All the air 1 is compressed in the first part 3 of a main compressor 4 constituted by at least one axial stage to produce air at the pressure P1 substantially equal to the pressure of the medium pressure column 27. The first part preferably comprises several stages, all axial. The air at pressure P1 is cooled in a cooler 7 (which can be either a tubular exchanger or a tower air / water one or two stages), purified in a purification unit 9 and divided into three fractions. The first fraction 11 is supercharged in at least the last stage of the main compressor, the last stage which is part of the second part of the compressor. This last stage and preferably all the stages of the second part are radial stages or centrifugal stages. The main compressor with its first part and its second is a single machine with a single frame and the first part and the second part of the compressor are driven by the same way, in the example an engine M. The pressure P1 is less than 5 bar abs, or even 4.5 bar abs, preferably less than 4 bar, and still less than 3.5 bar abs

The first fraction 11 is fed by the second part 5 of the main compressor to a pressure P2 and cools to this pressure in the exchange line 21. The fraction 11 is then sent to a vaporizer 41 where it condenses at least partially before to be relaxed and sent to the medium pressure column 27. The pressure P2 is less than 15 bar abs, preferably less than 10 bar, and still less than 6 bar abs. Fraction 11 is less than half of flow 1, and preferentially less than one third of flow 1

The second fraction 13 at the pressure P1 cools completely in the exchange line 21 and is divided into two streams. The first stream 23 is sent to a bottom reboiler 33 of the low pressure column 29 where it condenses at least partially and is sent to the medium pressure column, mixed with the flow rate 11. The second stream 25 is sent in gaseous form to the medium pressure column 27.

The third fraction 15 is supercharged in a booster 17 driven by a cryogenic turbine 19, partially cooled in the exchange line 21, withdrawn from the exchange line at an intermediate level thereof and expanded in the turbine 19 before to be sent to the low pressure column

29.

An oxygen-enriched liquid flow 55, an intermediate flow 53 and a nitrogen-rich liquid flow 51 are withdrawn from the medium-pressure column 27, cooled in the exchanger 31, expanded and sent to different levels of the low-pressure column 29 .

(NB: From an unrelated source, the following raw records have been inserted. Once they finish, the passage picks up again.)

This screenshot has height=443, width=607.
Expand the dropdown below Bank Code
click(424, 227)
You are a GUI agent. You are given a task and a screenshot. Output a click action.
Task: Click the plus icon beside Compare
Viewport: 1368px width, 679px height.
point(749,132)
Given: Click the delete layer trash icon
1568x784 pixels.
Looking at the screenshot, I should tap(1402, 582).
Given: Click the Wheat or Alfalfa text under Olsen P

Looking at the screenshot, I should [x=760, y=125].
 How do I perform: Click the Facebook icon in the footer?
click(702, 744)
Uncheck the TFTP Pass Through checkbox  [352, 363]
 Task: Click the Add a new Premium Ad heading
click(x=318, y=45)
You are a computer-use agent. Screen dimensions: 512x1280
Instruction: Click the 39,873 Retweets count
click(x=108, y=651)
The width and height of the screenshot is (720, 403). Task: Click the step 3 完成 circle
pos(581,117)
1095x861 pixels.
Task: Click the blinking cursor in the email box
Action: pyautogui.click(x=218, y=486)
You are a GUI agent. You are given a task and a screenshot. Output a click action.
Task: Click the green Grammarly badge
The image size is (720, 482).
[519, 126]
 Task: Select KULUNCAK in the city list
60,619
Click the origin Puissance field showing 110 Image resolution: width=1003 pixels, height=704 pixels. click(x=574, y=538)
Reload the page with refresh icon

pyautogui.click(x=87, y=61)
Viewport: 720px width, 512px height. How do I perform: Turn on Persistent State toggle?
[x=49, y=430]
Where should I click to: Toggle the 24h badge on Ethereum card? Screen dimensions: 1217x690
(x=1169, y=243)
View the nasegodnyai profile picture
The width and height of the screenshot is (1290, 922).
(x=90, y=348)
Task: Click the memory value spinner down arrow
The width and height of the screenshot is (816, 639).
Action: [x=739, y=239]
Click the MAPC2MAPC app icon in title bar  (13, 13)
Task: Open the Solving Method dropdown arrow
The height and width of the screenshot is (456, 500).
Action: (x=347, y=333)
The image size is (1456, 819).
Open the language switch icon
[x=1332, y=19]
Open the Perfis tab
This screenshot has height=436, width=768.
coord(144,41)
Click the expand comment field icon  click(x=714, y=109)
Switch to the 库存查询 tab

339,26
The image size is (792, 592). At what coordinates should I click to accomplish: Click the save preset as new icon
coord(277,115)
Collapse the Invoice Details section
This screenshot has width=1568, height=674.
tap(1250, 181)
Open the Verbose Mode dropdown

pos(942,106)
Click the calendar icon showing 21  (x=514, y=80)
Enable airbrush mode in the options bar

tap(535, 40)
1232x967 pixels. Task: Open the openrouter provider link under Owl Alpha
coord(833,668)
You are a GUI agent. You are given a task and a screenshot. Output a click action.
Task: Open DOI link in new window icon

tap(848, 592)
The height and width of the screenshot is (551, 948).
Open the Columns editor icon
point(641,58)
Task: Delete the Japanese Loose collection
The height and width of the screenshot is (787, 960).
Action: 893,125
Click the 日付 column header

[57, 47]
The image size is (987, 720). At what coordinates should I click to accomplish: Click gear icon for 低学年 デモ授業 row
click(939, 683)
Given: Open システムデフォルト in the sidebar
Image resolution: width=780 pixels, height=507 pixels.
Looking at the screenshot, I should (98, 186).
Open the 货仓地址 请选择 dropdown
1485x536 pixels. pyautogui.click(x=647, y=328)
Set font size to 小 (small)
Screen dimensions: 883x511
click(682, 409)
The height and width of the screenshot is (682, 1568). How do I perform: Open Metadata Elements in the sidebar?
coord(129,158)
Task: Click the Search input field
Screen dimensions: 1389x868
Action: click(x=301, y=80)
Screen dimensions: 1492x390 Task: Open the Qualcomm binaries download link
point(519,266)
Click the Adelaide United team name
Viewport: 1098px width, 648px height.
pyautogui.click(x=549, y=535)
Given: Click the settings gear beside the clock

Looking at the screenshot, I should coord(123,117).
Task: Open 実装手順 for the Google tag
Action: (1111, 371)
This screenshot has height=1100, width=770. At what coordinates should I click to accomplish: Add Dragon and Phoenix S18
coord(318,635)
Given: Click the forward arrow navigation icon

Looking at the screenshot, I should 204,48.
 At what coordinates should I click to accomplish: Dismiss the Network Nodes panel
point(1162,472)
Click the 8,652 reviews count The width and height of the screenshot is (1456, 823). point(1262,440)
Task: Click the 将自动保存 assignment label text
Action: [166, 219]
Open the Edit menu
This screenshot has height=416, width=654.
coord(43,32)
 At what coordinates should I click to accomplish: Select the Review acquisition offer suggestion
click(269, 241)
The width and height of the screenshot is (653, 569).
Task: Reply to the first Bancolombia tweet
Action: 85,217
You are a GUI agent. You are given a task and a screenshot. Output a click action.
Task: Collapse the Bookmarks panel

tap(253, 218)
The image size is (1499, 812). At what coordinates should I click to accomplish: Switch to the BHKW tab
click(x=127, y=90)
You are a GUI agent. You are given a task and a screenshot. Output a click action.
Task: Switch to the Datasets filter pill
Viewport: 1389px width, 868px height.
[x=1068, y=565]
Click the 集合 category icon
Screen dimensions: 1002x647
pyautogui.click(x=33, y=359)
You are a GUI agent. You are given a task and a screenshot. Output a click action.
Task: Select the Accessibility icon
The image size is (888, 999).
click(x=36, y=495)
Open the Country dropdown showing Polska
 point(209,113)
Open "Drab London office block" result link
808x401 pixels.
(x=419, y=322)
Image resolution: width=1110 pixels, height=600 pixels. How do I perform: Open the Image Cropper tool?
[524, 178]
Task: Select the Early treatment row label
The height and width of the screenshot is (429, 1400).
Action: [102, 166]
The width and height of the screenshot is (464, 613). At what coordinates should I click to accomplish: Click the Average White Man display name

Medium pressure nitrogen gas 49 is condensed in an intermediate vaporizer 35 of the low pressure column 29 and sent as reflux to the top of the medium pressure column 27. Another flow of medium pressure nitrogen gas 47 is heated in the line of 'exchange.

Liquid oxygen 37 is withdrawn in the bottom of the low pressure column 29, pressurized by a pump 39 at a pressure lower than 5 bar abs and sent to the vaporizer 41. Apart from a liquid purge 43, the oxygen vaporizes in the vaporizer 41 by heat exchange with the air fraction 11 to the P2 pressure. The oxygen then forms the flow rate of pressurized gaseous oxygen 45 which heats up in the exchange line 21.

In FIG. 2, the apparatus comprises an exchange line 21 and a double column formed by a medium pressure column 27 and a low pressure column 29. The low pressure column differs from that of FIG. three vaporizers 33, 34.35 instead of two.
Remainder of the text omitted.